No versículo anterior a Escritura fala de levar a cruz, não de adorá-la. Na prática religiosa, quem costuma adorar a cruz, é inimigo de levá-la para morte do ego carnal. Mas não se trata da religiosa costume de carregar uma cruz metálica ou de madeira pendurada no peito. A cruz de Cristo não é ostentação de algo objetivo, a não ser a obediência subjetiva, e a morte ao mundo, ao pecado, à carne e ao eu. Mas ao final, Roma terminou impondo toda sorte de idolatria e superstição, porque seu destino era converter-se na grande prostituta.

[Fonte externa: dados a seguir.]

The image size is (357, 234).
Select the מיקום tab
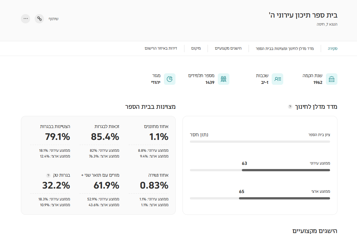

Como nesses tempos a região nortenha da Itália ainda não tinha acatado a hegemonia papal, é meritório de se mencionar que na época carolíngia, Luis o Piedoso, sucessor de Carlos Magno, nomeou bispo de Turim ao espanhol Claudio (morreu em 839), famoso pregador, quem reprovou energicamente a veneração de ídolos, da cruz e a prática de solicitar a intercessão dos Santos; enfatizava a importância da devoção espiritual e a consagração pessoal a Deus. Crítico acérrimo da instituição papal, declarou que não deve ser chamado apostólico o que se sinta na suposta cadeira do apóstolo, a não ser o que faz a obra de um apóstolo. Em toda essa região do Piamonte perduraram testemunhas fiéis da ortodoxia bíblica, sem que se poluíssem de idolatria nem de papismo, virtuosa semente que ia germinando até que séculos mais tarde esta verdade entroncara com o movimento dos sofridos valdenses.depois de Irene, em Bizâncio houve imperadores que condenaram a idolatria, mas ressurgiu definitivamente com a Teodora, a esposa do imperador Teófilo, mulher idólatra que à morte de seu marido (ano 842) governou como regente de seu filho Miguel III (842-867), à maturação menor de idade. Então, como resultado da aceitação tanto em Oriente com o culto às imagens em quadros ou ícones, como no Ocidente com o culto às imagens esculpidas, as relíquias religiosas, a cruz, e outros objetos de duvidosa origem, o segundo concílio de Nicéia adquiriu o caráter de ecumênico. Este concílio também se destaca pela promulgação da «tradição» eclesiástica como autoridade, pondo sob anátema ao que a rechaçasse; assunto que completou o contra-reformador concílio de Trento oito séculos mais tarde.